Hi! I'm Lindsay Ferrier. You might remember me from a blog called Suburban Turmoil. Well, a lot has changed since I started that blog in 2005. My kids grew up, I got a divorce, and I finally left the suburbs for the heart of Nashville, where I feel like I truly belong. I have no idea what the future will hold and you know what? I'm okay with that. Thrilled, actually. It was time for something totally different.
March 20, 2020
My Facebook feed is filled right now with moms and dads resolutely trying to help their kids do all of their schoolwork from home. And I feel for them, because I know how hard it is. This is my fourth year of homeschooling my daughter under much the same conditions — Teachers set her curriculum and give lectures once or twice a week in a classroom environment, but she does most of her work at home. With so much support, my homeschool set-up is as easy as it possibly could be, and my daughter and I both have the personalities to make it work — and you know what?
It’s still hard as hell. Unless you’ve always secretly wanted to be a teacher and you have an incredible amount of patience and time, I really wouldn’t recommend it.

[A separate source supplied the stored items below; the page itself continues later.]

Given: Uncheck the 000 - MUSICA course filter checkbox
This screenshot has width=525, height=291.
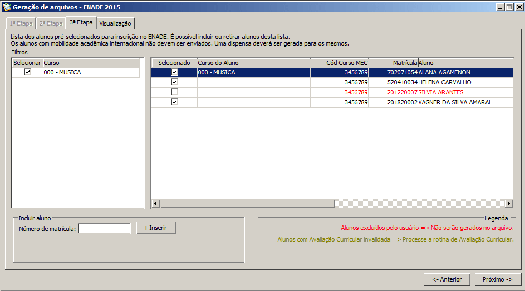Looking at the screenshot, I should [x=27, y=72].
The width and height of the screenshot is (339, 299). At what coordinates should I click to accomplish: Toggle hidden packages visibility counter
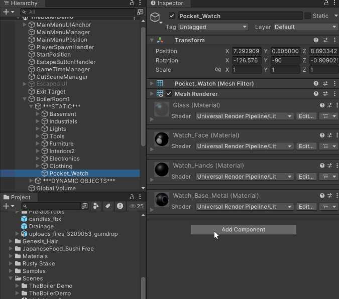(136, 206)
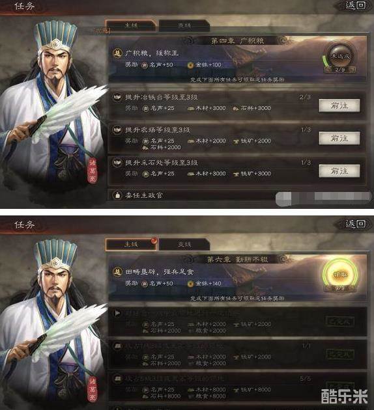Click the red 诸葛亮 name seal in the Chapter 4 panel
374x410 pixels.
click(x=93, y=171)
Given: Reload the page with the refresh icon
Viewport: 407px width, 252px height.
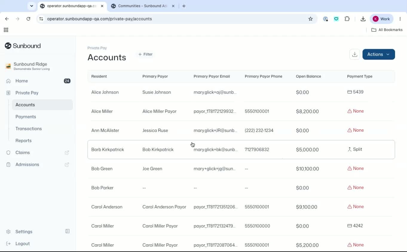Looking at the screenshot, I should [x=28, y=19].
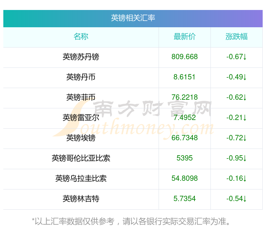The image size is (266, 232).
Task: Select the 名称 column header
Action: pyautogui.click(x=81, y=37)
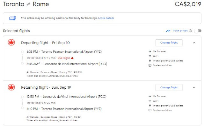Click the Returning flight Sun, Sep 19 header
Screen dimensions: 204x128
coord(46,87)
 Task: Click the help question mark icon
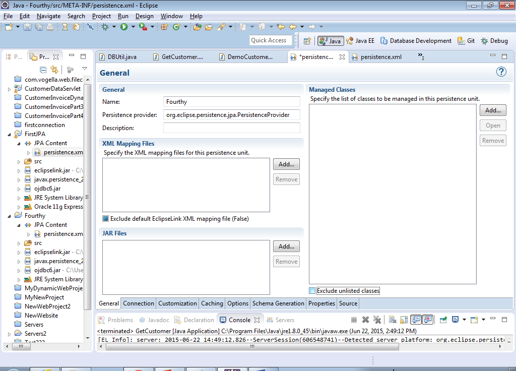click(x=501, y=72)
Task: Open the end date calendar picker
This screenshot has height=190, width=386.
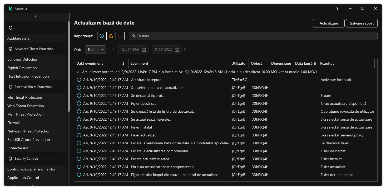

That’s how I feel under normal circumstances and obviously right now, things are anything but normal. We’re all trying to put on a brave face as coronavirus cases in our country multiply, but these are super scary times for every single one of us. Our retirements have dwindled to nothing. Our jobs and businesses might not survive. Our friends, our loved ones, and in some cases, we ourselves are at risk of complications if we happen to catch coronavirus. And our school-aged kids certainly aren’t oblivious to what’s going onĀ — They’re connected online like never before and many of them know the latest dire headlines even before we do. We are all — as individuals, as families, as a nation, as a world — reeling.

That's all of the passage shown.